* **Exercise material**
——————————
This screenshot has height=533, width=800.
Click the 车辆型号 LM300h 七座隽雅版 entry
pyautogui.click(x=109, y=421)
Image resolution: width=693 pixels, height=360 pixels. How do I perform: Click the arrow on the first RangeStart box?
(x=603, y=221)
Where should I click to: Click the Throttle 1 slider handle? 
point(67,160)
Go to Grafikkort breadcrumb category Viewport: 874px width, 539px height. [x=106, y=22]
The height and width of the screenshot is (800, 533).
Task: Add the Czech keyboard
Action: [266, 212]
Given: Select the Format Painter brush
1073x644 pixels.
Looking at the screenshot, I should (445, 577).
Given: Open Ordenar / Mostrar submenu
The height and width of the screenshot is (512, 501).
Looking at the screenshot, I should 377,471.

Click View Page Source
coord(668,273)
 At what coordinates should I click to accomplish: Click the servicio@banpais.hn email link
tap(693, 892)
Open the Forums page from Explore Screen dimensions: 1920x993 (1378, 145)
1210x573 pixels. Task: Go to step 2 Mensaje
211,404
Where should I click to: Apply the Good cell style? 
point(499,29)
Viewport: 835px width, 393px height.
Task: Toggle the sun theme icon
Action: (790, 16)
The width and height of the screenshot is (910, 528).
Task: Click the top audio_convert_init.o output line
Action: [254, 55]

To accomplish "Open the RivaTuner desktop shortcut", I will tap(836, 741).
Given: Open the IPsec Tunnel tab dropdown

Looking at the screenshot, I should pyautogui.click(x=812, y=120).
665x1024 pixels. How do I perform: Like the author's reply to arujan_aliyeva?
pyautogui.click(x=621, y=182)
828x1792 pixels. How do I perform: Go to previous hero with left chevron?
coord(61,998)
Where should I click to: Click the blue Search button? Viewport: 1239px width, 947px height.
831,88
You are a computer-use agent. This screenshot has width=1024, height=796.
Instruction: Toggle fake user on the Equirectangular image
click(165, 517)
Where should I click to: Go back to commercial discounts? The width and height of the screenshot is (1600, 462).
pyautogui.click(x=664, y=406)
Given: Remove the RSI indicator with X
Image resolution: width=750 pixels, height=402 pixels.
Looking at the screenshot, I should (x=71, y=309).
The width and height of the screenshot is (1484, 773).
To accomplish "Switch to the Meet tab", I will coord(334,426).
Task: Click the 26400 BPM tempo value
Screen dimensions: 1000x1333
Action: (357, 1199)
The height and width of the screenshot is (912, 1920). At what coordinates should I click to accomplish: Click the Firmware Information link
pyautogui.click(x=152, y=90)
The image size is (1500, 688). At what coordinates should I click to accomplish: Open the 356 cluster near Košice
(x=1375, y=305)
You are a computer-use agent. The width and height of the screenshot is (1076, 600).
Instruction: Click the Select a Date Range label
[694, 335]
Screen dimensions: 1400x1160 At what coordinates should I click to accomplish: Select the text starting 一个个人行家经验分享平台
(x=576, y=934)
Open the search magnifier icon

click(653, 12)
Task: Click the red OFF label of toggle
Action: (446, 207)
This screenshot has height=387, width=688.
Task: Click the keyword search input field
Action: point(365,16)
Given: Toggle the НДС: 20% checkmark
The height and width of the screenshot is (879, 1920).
——————————
* **Problem description**
Looking at the listing above, count the lines that contain "agent" and give nothing but the number.

* **Result**
2